The results are stored in a Queue because it is thread-safe. “The Queue module implements multi-producer, multi-consumer queues. It is especially useful in threaded programming when information must be exchanged safely between multiple threads. The Queue class in this module implements all the required locking semantics.

(2) Using ProcessPoolExecutor
The ProcessPoolExecutor class is an Executor subclass that uses a pool of processes to execute calls asynchronously. ProcessPoolExecutor uses the multiprocessing module, which allows it to side-step the Global Interpreter Lock but also means that only picklable objects can be executed and returned.

So, instead of threads we will use processes here.

#!/usr/bin/env python

import sys
import redis
import concurrent.futures

r = redis.Redis()
fred = [1,2,3,4,5,6,7,8,9,10]

def check_server():
    try:
        r.info()
    except redis.exceptions.ConnectionError:
        print >>sys.stderr, "Error: cannot connect to redis server. Is the server running?"
        sys.exit(1)

def f(x):
    res = x * x
    r.rpush("test", res)

def main():
    with concurrent.futures.ProcessPoolExecutor(max_workers=4) as executor:
        for num in fred:
            executor.submit(f, num)
    #
    print r.lrange("test", 0, -1)

####################

if __name__ == "__main__":
    check_server()
    ###
    r.delete("test")
    main()

It’s basically the same, simply ThreadPoolExecutor was replaced with ProcessPoolExecutor.

Again, we want to store the results in a “list”. However, Queue is not a good choice here because we are using processes here, and Queue is made for threads. I decided to store the results in a redis list. For more information about redis, read this post of mine: redis: getting started. In redis all operations are atomic, thus different processes can safely write the results in it.

When using processes, you might get this error:

Traceback (most recent call last):
  File "/usr/lib/python2.7/multiprocessing/queues.py", line 266, in _feed
    send(obj)
IOError: [Errno 32] Broken pipe

It seems to be a bug, I didn’t have this issue with Python3. A possible workaround is to submit elements slower, i.e. add “time.sleep(0.01)” after the line “executor.submit(…)”. More info here.

Which solution to use?
Once you have a basic solution without concurrency, it’s quite easy to parallelize the code with concurrent.futures, you just need to add some extra lines. Threads are good for I/O tasks, while processes are good for CPU-bound tasks.

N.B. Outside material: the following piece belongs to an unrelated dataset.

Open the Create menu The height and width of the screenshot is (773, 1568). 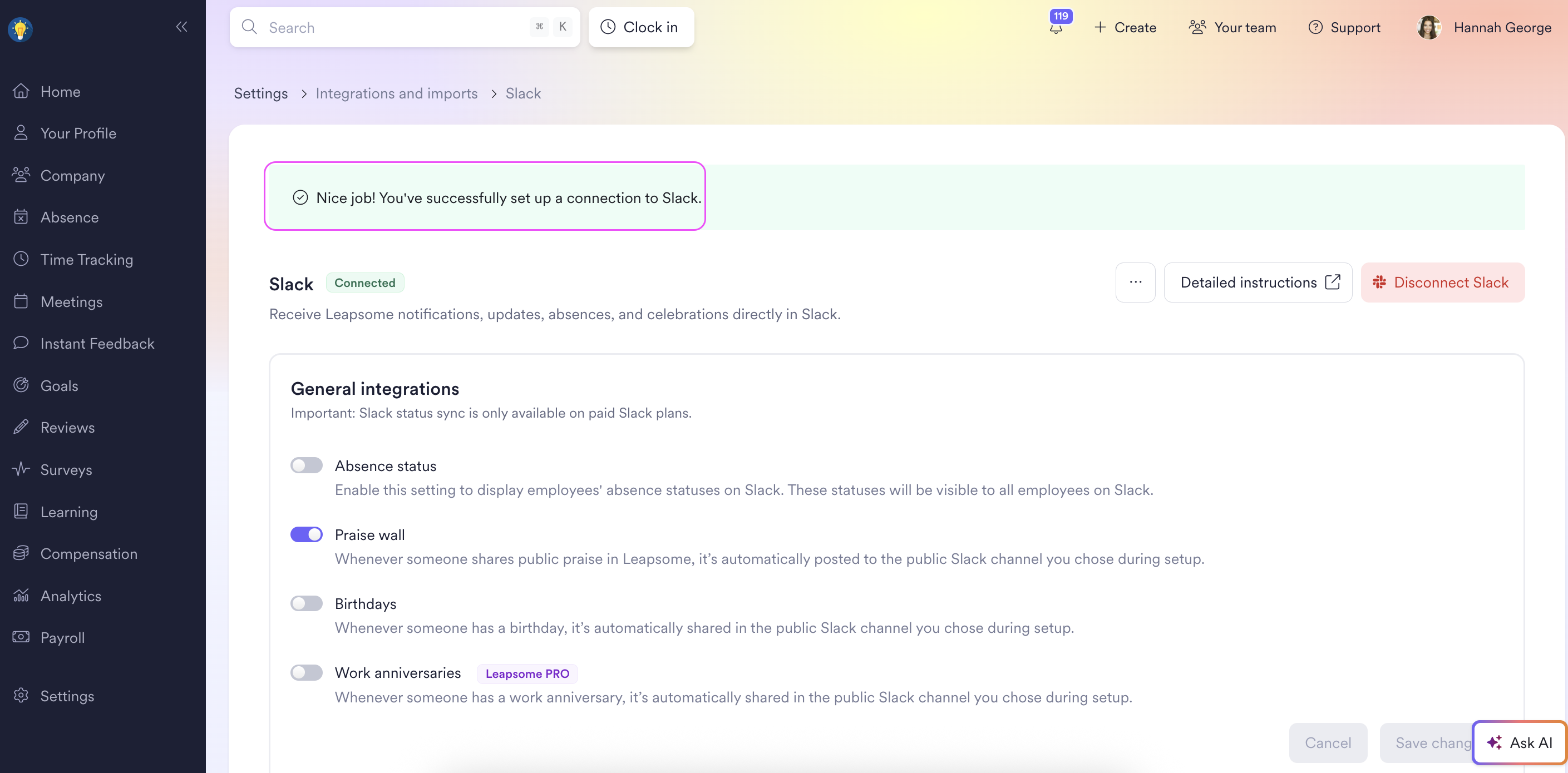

However, you should make some tests because the results can be surprising. Out of curiosity, I tried the three methods above with a simple prime test. The source codes are available here. I go from 1 to 1000, and I test every number if it’s a prime or not. The prime test is very simple, and the whole exercise is CPU-bound.

Results:

$ time ./basic.py
real    0m0.026s
$ time ./with_threads.py
real    0m0.138s
$ time ./with_processes.py
real    0m0.255s

That is, the naive approach was the fastest. Then threads, and finally processes.

I also tried to test numbers up to 100000. Basic: 0.3 sec, threads: 11 sec, processes: 17 sec (on a CPU with 4 cores).

I posed a question on reddit concerning multithreading and GIL. I got interesting answers, you can read them here.